Fifth, the international system has proven to be resilient. The decision to invade Iraq disregarded international law and institutions — U.S. President George W. Bush was not prepared to let the United Nations stop him. But since then, and despite several other important moments during the last 20 years that showed equal disdain for international law (and not just by the U.S.), the international order — after two wars, a global financial crisis and a global pandemic — remains strong, bent perhaps, but not broken.

Indeed, even the governments that oppose the order as it currently exists have defended it when it has been assaulted by other governments. The international order is frayed, however, and could soon be strained to the breaking point. Critical now is getting more governments to actively support that order and demonstrate that a renewed consensus, one that (almost) all nations back, can be effective and sustained.

Sixth, at the same time, we must better appreciate the limits of that consensus. While Francis Fukuyama has admitted that the declaration of an end to history was premature, there remain evangelists who insist that connectivity, either physical, digital or ideological, can create some global commons.

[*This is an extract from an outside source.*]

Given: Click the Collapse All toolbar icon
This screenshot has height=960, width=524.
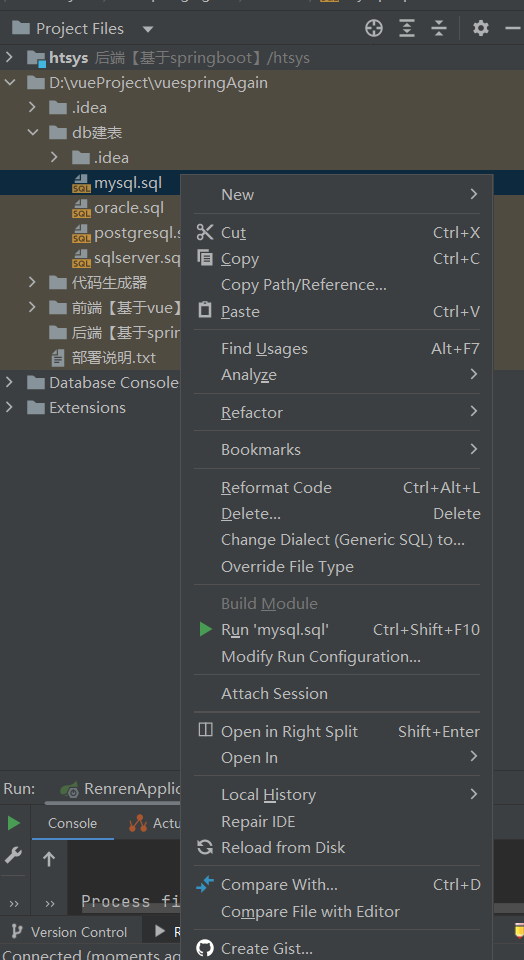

Plainly, that is not true. There are individuals, groups and even some governments that are prepared to pay a price for space and autonomy within the international order. Nobumasa Akiyama, a professor at Hitotsubashi University, warned that some countries professed support for the global order to mask their pursuit of great power competition behind the scenes. There is no shared vision on a grand scale and connectivity is being used in some cases not to bring us together, but to create space. We must either be prepared to fight back or we must recast that consensus to better reflect a reduced sense of shared purpose. (I suspect we’ll end up doing both.)

Seventh and finally, the greatest danger to the United States is not an external threat but is internal division. In the wake of 9/11, the U.S. came together and combat that threat. But the nation did not contribute to that response equally. Sacrifices were made by a very small part of the population. For many, if not most, the best way to defeat extremists was to follow then-President Bush’s admonition “to go shopping” to demonstrate that ordinary Americans were not intimidated and they would continue to live as they always had.

While Bush insisted that the ensuing struggle was not a battle against Islam, seeds of fear and distrust were planted. They germinated over the next two decades as physical insecurity combined with a demographic and economic transformation of the United States (and the world) that challenged foundational assumptions about order and power held dear by many Americans.

Cracks widened during the Obama and Trump presidencies and have hardened in ways that challenge not just the ability of the federal government to function, but its legitimacy as well. Without a middle ground, politics careen, further eroding confidence in the U.S. government at home and in the country more generally among foreign audiences.

It is, for the most part, a depressing list — and by no means exhaustive. A failure to take these items seriously will only ensure that the list gets longer and the problems get worse.

Brad Glosserman is deputy director of and visiting professor at the Center for Rule-Making Strategies at Tama University as well as senior adviser (nonresident) at Pacific Forum. He is the author of “Peak Japan: The End of Great Ambitions” (Georgetown University Press, 2019).